Showing 5 changed files with 359 additions and 54 deletions.
diff --git a/cedar-policy-core/src/ast/request.rs b/cedar-policy-core/src/ast/request.rs
@@ -427,10 +427,21 @@ impl Context {
             .from_json_file(json)
     }
 
+    /// Get the number of keys in this `Context`.
+    pub fn num_keys(&self) -> usize {
+        match self {
+            Context::Value(record) => record.len(),
+            Context::RestrictedResidual(record) => record.len(),
+        }
+    }
+
     /// Private helper function to implement `into_iter()` for `Context`.
     /// Gets an iterator over the (key, value) pairs in the `Context`, cloning
     /// only if necessary.
-    fn into_values(self) -> Box<dyn Iterator<Item = (SmolStr, RestrictedExpr)>> {
+    ///
+    /// Note that some error messages rely on this function returning keys in
+    /// sorted order, or else the error message will not be fully deterministic.
+    fn into_pairs(self) -> Box<dyn Iterator<Item = (SmolStr, RestrictedExpr)>> {
         match self {
             Context::Value(record) => Box::new(
                 Arc::unwrap_or_clone(record)
@@ -507,11 +518,10 @@ mod iter {
 
 impl IntoIterator for Context {
     type Item = (SmolStr, RestrictedExpr);
-
     type IntoIter = iter::IntoIter;
 
     fn into_iter(self) -> Self::IntoIter {
-        iter::IntoIter(self.into_values())
+        iter::IntoIter(self.into_pairs())
     }
 }
 

diff --git a/cedar-policy-core/src/ast/value.rs b/cedar-policy-core/src/ast/value.rs
@@ -17,6 +17,7 @@
 use crate::ast::*;
 use crate::parser::Loc;
 use std::collections::{BTreeMap, BTreeSet, HashSet};
+use std::str::FromStr;
 use std::sync::Arc;
 
 use educe::Educe;
@@ -147,6 +148,19 @@ impl Value {
     pub fn eq_and_same_source_loc(&self, other: &Self) -> bool {
         self == other && self.source_loc() == other.source_loc()
     }
+
+    /// Alternate `Display` impl, that truncates large sets/records (including recursively).
+    ///
+    /// `n`: the maximum number of set elements, or record key-value pairs, that
+    /// will be shown before eliding the rest with `..`.

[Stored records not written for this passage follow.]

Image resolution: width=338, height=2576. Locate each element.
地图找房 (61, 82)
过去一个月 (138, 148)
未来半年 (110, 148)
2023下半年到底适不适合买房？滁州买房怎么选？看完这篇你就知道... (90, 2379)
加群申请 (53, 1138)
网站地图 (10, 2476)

+    /// `None` means no bound.
+    pub fn bounded_display(
+        &self,
+        f: &mut std::fmt::Formatter<'_>,
+        n: Option<usize>,
+    ) -> std::fmt::Result {
+        self.value.bounded_display(f, n)
+    }
 }
 
 impl ValueKind {
@@ -194,6 +208,99 @@ impl ValueKind {
             _ => None,
         }
     }
+
+    /// Alternate `Display` impl, that truncates large sets/records (including recursively).
+    ///
+    /// `n`: the maximum number of set elements, or record key-value pairs, that
+    /// will be shown before eliding the rest with `..`.

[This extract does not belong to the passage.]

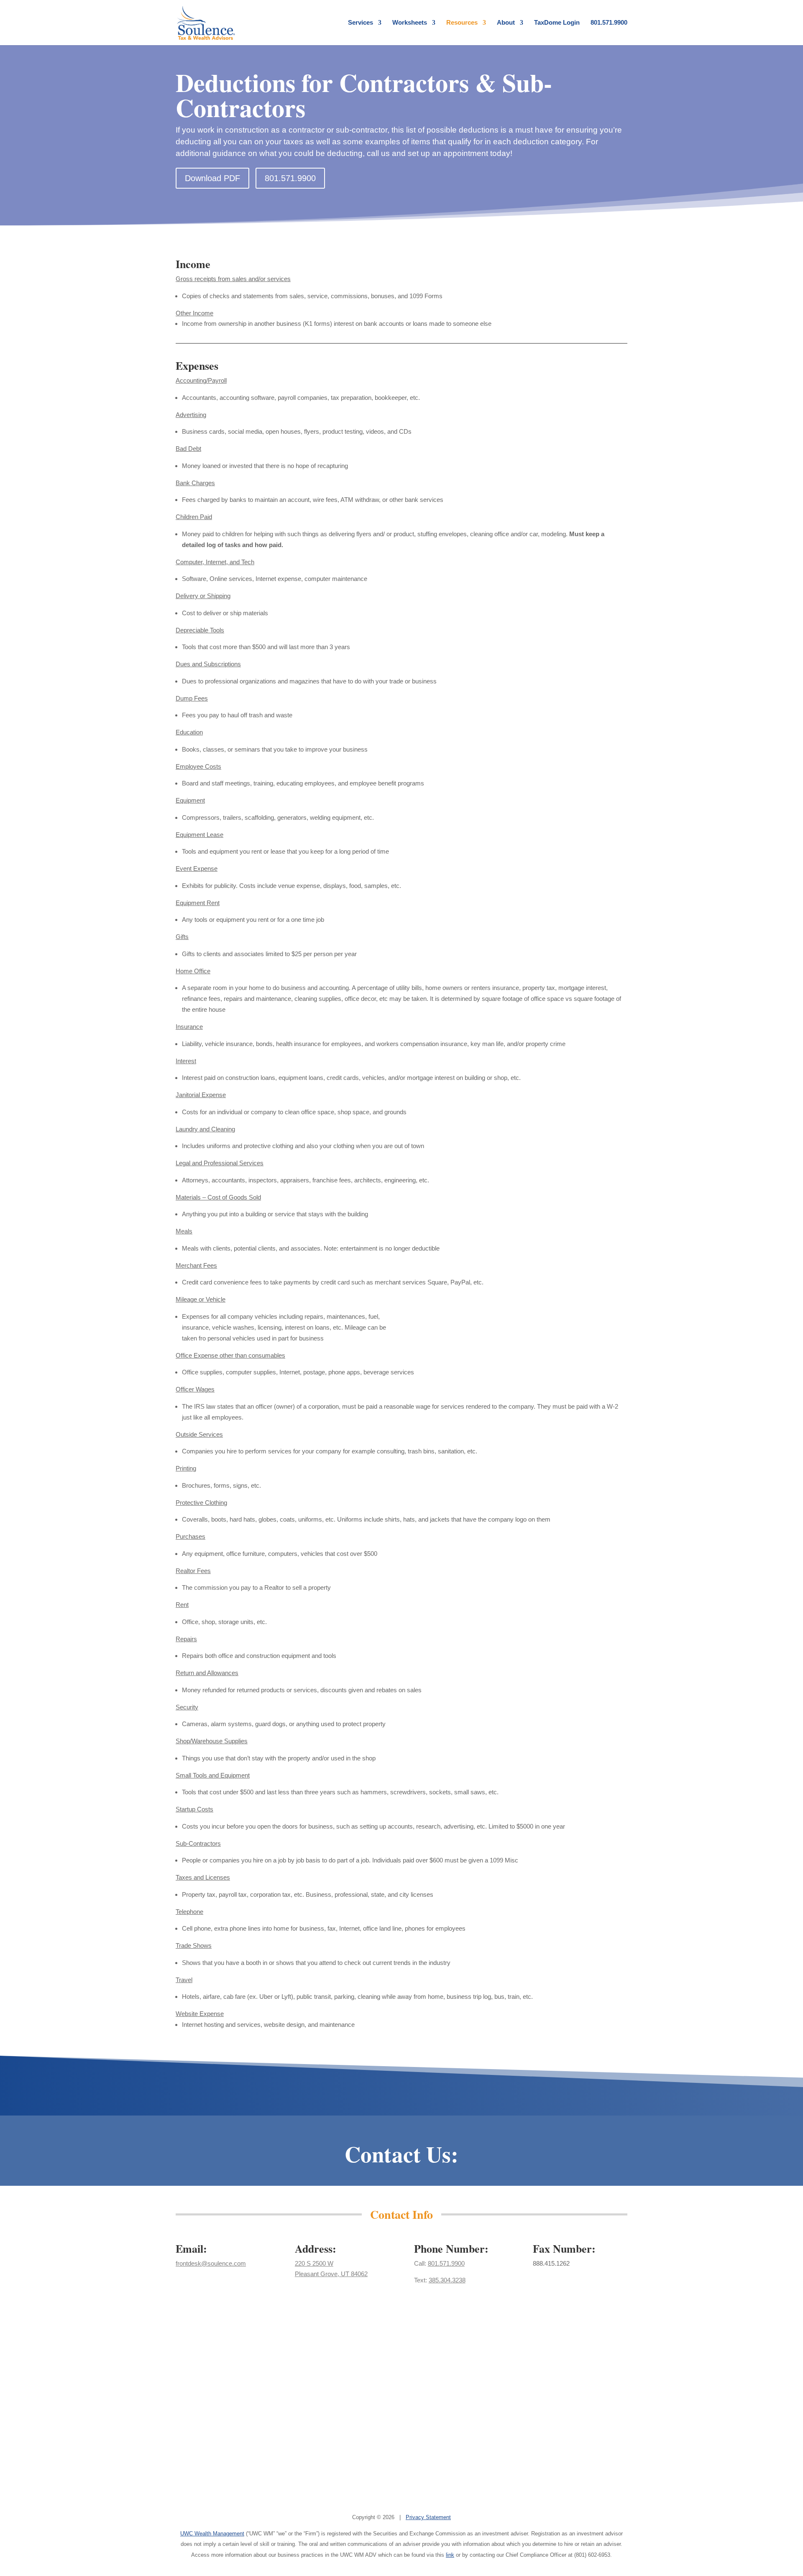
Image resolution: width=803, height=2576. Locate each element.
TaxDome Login (557, 23)
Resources (462, 23)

+    /// `None` means no bound.
+    pub fn bounded_display(
+        &self,
+        f: &mut std::fmt::Formatter<'_>,
+        n: Option<usize>,
+    ) -> std::fmt::Result {
+        match self {
+            Self::Lit(lit) => write!(f, "{lit}"),
+            Self::Set(Set {
+                fast,
+                authoritative,
+            }) => {
+                write!(f, "[")?;
+                let truncated = n.map(|n| authoritative.len() > n).unwrap_or(false);
+                if let Some(rc) = fast {
+                    // sort the elements, because we want the Display output to be
+                    // deterministic, particularly for tests which check equality
+                    // of error messages
+                    let elements = match n {
+                        Some(n) => Box::new(rc.as_ref().iter().sorted_unstable().take(n))
+                            as Box<dyn Iterator<Item = &Literal>>,
+                        None => Box::new(rc.as_ref().iter().sorted_unstable())
+                            as Box<dyn Iterator<Item = &Literal>>,
+                    };
+                    for (i, item) in elements.enumerate() {
+                        write!(f, "{item}")?;
+                        if i < authoritative.len() - 1 {
+                            write!(f, ", ")?;
+                        }
+                    }
+                } else {
+                    // don't need to sort the elements in this case because BTreeSet iterates
+                    // in a deterministic order already
+                    let elements = match n {
+                        Some(n) => Box::new(authoritative.as_ref().iter().take(n))
+                            as Box<dyn Iterator<Item = &Value>>,
+                        None => Box::new(authoritative.as_ref().iter())
+                            as Box<dyn Iterator<Item = &Value>>,
+                    };
+                    for (i, item) in elements.enumerate() {
+                        item.bounded_display(f, n)?;
+                        if i < authoritative.len() - 1 {
+                            write!(f, ", ")?;
+                        }
+                    }
+                }
+                if truncated {
+                    write!(f, ".. ")?;
+                }
+                write!(f, "]")?;
+                Ok(())
+            }
+            Self::Record(record) => {
+                write!(f, "{{")?;
+                let truncated = n.map(|n| record.len() > n).unwrap_or(false);
+                // no need to sort the elements because BTreeMap iterates in a
+                // deterministic order already
+                let elements = match n {
+                    Some(n) => Box::new(record.as_ref().iter().take(n))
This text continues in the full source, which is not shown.